> [Source extract]
______
HON NICK GOIRAN (South Metropolitan) [ 10.05 am ]: I move —

That this council —

(a) recognises that this is National Palliative Care Week;

(b) acknowledges the ongoing efforts of Palliative Care Australia and Palliative Care WA;

(c) notes this year’s theme is “You matter, your care matters. Palliative Care can make a difference”; and

(d) calls on the state Labor government to build on the momentum created by the former Liberal – National government with particular emphasis on —

(i) raising awareness and understanding about palliative care throughout the community, including amongst health professionals; and

(ii) increasing accessibility to palliative care, especially in regional Western Australia.

[speeches and comments of various members]

HON ALISON XAMON (North Metropolitan) [ 10.54 am ]: I rise to also indicate my support for the motion that has been put forward by Hon Nick Goiran and to express my support for the timing of this motion considering that it is National Palliative Care Week. I am also pleased to hear that there seems to be unanimous support within this chamber for this motion. That is as it should be. I will make the observation that I have been exposed to thinking — really wrong-headed thinking in my opinion — that opposes the use of palliative care. More specifically, it has been suggested to me in the past that palliative care is wrong because it interferes with God’s will that people need to suffer as Jesus suffered. I say that because I see this as a disturbingly misguided interpretation of the Scriptures and utterly lacking in any understanding of compassion, but I wanted to bring to the attention of this house just how disturbed some extremist views can be in this space. I am really pleased that those sorts of misguided views do not seem to be shared here, and that there is a very important and shared understanding of the need for palliative care.
______
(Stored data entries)
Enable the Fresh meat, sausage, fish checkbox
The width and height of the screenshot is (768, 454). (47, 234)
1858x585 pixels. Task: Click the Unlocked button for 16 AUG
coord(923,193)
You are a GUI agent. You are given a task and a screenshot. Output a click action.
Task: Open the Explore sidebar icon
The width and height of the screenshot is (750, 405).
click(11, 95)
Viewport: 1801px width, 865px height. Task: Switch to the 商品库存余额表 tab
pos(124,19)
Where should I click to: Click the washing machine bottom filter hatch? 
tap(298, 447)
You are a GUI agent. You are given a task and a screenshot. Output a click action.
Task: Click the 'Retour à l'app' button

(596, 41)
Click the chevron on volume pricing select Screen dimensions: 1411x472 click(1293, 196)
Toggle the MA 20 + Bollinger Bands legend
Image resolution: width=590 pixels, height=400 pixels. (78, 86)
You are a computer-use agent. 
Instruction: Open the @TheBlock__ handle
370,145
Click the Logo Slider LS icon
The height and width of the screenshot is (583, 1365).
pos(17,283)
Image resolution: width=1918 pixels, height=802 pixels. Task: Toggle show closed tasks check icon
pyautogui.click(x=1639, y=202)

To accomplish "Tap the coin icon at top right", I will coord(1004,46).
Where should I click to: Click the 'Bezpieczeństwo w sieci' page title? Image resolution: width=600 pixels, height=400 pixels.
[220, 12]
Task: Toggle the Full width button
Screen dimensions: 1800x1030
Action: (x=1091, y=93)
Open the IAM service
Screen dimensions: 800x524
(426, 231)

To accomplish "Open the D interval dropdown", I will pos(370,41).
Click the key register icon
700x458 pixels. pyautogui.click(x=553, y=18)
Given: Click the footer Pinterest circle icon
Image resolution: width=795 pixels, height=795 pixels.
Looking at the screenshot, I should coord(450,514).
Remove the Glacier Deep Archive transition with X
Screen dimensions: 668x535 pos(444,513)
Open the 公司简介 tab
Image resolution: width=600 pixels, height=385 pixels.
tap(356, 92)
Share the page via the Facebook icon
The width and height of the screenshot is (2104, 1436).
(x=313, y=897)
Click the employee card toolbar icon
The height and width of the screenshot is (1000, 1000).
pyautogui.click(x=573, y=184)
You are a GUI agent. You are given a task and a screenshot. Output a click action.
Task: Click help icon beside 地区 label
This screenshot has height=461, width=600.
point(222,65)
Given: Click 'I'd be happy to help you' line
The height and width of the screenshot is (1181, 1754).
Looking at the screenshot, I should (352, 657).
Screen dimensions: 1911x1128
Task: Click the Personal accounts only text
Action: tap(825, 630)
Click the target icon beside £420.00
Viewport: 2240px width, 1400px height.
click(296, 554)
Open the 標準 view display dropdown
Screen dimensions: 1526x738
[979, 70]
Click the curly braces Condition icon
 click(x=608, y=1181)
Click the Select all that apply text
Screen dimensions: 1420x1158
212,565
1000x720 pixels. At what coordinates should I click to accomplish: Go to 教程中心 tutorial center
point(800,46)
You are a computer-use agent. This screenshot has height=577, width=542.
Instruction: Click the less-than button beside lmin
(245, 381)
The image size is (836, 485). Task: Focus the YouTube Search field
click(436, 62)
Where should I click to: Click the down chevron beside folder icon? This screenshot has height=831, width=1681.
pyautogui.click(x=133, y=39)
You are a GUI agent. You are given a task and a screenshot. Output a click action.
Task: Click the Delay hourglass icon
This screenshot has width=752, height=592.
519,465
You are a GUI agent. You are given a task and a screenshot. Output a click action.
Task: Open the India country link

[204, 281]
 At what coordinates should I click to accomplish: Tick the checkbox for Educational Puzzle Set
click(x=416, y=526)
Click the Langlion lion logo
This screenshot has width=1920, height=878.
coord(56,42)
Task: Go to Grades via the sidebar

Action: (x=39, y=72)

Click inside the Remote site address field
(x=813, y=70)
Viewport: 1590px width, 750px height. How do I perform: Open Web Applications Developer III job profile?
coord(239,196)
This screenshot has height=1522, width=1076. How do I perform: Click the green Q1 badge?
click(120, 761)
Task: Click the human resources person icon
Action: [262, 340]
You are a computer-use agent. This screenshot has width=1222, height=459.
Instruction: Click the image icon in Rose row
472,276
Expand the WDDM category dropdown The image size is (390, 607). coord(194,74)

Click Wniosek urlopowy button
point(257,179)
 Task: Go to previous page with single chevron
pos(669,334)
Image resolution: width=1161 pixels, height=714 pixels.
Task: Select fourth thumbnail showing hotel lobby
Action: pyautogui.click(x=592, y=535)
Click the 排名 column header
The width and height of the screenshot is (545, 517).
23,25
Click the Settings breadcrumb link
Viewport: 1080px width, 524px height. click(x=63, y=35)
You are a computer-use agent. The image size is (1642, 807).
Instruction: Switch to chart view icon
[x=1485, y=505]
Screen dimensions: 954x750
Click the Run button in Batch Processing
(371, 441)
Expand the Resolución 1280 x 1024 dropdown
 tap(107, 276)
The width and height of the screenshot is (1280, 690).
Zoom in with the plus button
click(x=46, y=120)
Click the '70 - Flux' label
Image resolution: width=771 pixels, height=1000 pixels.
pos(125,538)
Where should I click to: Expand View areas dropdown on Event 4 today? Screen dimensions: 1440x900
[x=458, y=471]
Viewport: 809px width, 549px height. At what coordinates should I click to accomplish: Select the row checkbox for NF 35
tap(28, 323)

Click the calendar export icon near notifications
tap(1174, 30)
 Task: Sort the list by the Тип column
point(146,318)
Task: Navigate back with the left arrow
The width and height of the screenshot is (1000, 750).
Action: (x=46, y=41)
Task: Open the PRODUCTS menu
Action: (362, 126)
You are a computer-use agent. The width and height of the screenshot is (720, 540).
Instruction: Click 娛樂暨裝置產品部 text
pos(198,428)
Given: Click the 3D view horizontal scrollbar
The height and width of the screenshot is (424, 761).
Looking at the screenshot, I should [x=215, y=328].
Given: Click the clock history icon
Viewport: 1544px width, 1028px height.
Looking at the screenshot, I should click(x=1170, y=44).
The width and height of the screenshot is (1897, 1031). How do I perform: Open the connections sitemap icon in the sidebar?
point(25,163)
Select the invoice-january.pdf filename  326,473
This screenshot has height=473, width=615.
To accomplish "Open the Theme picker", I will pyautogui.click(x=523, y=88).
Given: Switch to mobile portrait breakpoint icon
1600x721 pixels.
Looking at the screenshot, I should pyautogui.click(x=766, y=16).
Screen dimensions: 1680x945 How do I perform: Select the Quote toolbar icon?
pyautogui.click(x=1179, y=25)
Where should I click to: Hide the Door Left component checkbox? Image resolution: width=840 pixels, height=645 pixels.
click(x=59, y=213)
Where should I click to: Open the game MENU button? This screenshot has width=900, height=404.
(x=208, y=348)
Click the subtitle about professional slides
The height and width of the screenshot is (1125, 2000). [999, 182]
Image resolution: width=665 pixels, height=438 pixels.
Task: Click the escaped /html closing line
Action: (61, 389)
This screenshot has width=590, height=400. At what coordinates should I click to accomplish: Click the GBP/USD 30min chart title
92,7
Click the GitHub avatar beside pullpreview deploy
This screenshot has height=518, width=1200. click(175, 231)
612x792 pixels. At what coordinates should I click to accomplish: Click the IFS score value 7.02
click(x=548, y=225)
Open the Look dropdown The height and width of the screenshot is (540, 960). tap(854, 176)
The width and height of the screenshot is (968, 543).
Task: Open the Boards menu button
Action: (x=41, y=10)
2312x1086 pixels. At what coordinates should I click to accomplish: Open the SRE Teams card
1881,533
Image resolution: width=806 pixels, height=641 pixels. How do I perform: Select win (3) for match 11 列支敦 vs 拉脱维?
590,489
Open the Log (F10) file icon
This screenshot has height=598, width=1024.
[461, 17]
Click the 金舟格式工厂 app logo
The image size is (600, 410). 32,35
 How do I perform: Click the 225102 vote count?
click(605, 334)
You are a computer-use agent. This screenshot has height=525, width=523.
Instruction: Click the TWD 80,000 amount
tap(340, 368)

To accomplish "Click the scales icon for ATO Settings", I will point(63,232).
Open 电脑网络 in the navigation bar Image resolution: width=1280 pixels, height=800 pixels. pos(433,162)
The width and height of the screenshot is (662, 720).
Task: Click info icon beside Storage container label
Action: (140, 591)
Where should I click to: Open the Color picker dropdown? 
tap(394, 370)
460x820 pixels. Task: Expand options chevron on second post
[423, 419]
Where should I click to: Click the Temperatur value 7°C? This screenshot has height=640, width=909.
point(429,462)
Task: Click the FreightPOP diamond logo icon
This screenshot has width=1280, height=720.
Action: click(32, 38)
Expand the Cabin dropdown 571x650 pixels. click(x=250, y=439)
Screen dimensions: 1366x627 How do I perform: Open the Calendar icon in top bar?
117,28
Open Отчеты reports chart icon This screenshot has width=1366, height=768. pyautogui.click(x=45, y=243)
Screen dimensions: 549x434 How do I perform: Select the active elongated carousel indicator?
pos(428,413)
______
> [Exercise details] In the palliative care debate, why does Hon Alison Xamon tell the house about the view that palliative care interferes with God's will? Answer in one to three sentences. The items have nothing to do with the palliative care debate.

> [Response to this exercise] She wants to show the house how disturbed some extremist views on palliative care can be. She calls this view a disturbingly misguided reading of the Scriptures that lacks any understanding of compassion.